Abelardo de la Espriella emergió como la figura principal en la primera vuelta de las elecciones presidenciales en Colombia, alcanzando un destacado porcentaje de votos que le permitirá disputar la segunda ronda contra el candidato oficialista Iván Cepeda, apoyado por el presidente Gustavo Petro.
Su campaña se basa en la promesa de aplicar una mano dura para combatir el narcotráfico, la corrupción y la ilegalidad, además de enfrentar la amenaza de grupos armados que, según él, constituyen los principales problemas del país. Este enfoque le ha valido la etiqueta de representante de una derecha radical, aunque su equipo rechaza esa definición y lo describe como un líder de coherencia extrema.
Conocido como "El Tigre", De la Espriella se presenta como un empresario independiente y ajeno a la política tradicional, caracterizándose por un discurso centrado en tres ejes fundamentales: seguridad, lucha contra la corrupción y el narcotráfico. Su ascenso refleja el avance de nuevas corrientes derechistas en América Latina, con claras influencias de figuras como Nayib Bukele en El Salvador, Donald Trump en Estados Unidos y Javier Milei en Argentina.

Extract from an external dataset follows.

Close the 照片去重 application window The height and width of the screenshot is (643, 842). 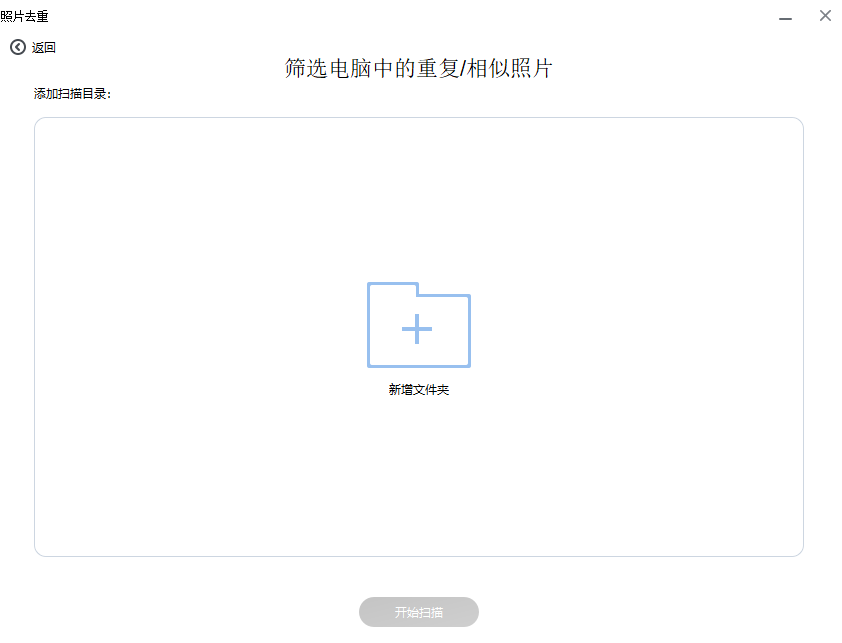(825, 15)
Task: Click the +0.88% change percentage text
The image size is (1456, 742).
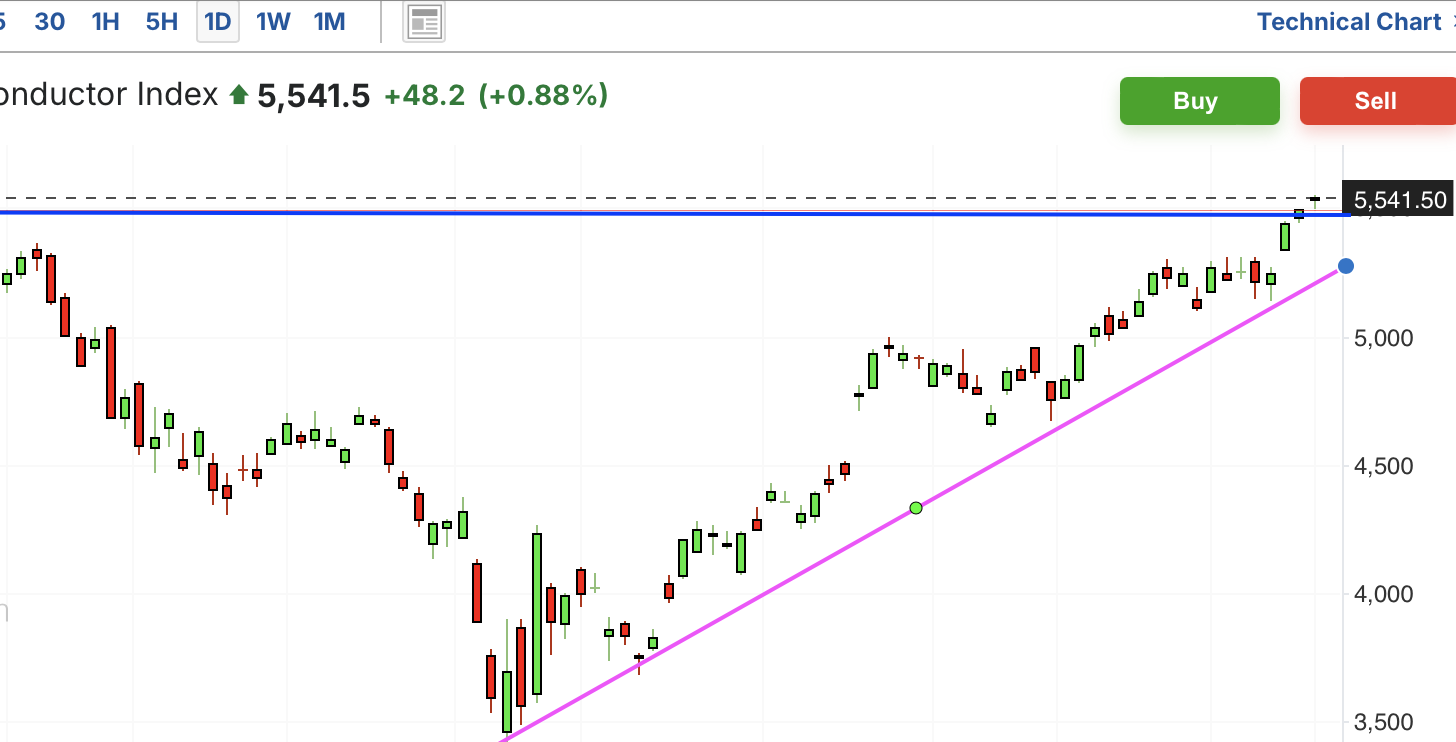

Durante el proceso electoral, la campaña de De la Espriella denunció varias amenazas de muerte. Por ese motivo, el candidato realiza sus apariciones públicas con un fuerte dispositivo de seguridad, que incluye la presencia permanente de al menos 35 escoltas privados y un despliegue policial significativo.
Tras los resultados de la primera vuelta, Javier Milei fue uno de los primeros mandatarios en felicitarlo a través de las redes sociales, resaltando que el resultado reflejaba el deseo de libertad y progreso del pueblo colombiano y señalando que su eventual victoria marcaría el regreso de Colombia al grupo de naciones libres.